One analyst sees that argument, and arguments in general for 64-bit on the desktop, as beside the point for now.
"I don't think this is a very big deal," said Michael Cherry, an analyst with Directions on Microsoft. "People seem to be able to do what they need to do with 32-bit processing."
He noted that while moving to 64-bit processors is inevitable--"we'll probably all have 64-bit machines on our desktops in a couple of years"--there are lots of other ways that companies can see performance improvements without investing in new processors.
In fact, Cherry recommended that rather than spend money on 64-bit desktops, companies should profile their operations to actually determine if they have performance bottlenecks, and if so, where they are.
"I don't think 64-bit processing--and operating systems--will be the better investment, at least initially," he said. He urged companies to do their homework to determine whether investing in, say, multiple processors might not be smarter than spending on boosting processor width.

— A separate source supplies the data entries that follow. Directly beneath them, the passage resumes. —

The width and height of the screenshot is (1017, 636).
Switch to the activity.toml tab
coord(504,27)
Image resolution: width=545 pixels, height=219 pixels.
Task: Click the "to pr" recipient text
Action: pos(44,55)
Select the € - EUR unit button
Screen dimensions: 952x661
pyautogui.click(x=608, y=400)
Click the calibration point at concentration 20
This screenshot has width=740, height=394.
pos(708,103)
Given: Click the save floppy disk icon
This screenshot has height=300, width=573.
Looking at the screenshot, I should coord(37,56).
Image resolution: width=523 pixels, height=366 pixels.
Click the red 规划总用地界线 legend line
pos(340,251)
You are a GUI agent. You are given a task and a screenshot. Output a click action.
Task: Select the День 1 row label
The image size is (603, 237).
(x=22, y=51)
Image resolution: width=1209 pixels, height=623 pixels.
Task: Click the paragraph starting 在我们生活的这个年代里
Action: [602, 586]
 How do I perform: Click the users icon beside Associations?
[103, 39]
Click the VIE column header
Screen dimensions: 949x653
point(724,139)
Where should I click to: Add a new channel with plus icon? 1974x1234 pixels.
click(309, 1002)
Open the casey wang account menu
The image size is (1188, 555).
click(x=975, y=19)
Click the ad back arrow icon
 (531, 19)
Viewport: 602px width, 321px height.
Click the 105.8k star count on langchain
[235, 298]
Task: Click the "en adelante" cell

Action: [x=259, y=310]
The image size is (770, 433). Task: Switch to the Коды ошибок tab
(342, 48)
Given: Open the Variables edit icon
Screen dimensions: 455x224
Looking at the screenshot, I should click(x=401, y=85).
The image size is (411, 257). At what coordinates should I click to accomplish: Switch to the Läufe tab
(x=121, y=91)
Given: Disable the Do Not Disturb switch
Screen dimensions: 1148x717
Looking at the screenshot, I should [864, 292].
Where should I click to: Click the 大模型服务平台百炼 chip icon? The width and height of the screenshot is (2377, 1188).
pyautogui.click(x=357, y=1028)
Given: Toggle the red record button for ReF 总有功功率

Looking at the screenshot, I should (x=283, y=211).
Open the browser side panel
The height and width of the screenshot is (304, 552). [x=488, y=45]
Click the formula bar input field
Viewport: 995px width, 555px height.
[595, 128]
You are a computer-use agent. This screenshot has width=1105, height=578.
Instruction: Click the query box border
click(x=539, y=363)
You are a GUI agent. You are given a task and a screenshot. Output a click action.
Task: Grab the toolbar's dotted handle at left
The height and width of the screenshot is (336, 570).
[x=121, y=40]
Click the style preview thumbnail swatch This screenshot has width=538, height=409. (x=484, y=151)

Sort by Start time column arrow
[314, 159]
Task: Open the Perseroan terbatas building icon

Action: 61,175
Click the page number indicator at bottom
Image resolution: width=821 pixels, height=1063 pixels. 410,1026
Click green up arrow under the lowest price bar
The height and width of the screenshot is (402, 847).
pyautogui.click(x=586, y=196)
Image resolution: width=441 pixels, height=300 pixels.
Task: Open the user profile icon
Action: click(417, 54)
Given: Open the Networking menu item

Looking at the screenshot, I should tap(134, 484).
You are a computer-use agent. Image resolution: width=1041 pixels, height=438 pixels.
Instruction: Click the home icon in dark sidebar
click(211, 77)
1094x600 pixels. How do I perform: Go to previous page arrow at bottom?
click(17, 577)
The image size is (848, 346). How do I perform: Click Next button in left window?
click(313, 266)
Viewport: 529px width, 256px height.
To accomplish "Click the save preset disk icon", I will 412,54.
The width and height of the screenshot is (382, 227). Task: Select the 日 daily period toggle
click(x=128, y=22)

Cherry also had a cynical explanation for the reason behind Microsoft's move to support its partner AMD into 64-bit. "All three of these companies--Intel, AMD, and Microsoft--like it when there's a change in processors, because when there is, users buy new hardware, new operating systems, and new software.
"That's the whole angle," he said. "There's no other demand driving this."
The beta of Windows XP 64-Bit Edition for 64-Bit Extended Systems is available now to subscribers of the Microsoft Developer Network; Microsoft says it will release in final form during the first half of next year.
Also on Monday, Microsoft launched the beta of Windows Server 2003 for 64-Bit Extended Systems. Like its XP sibling, the server software written for the AMD line of 64-bit processors is scheduled to ship in the first half of 2004.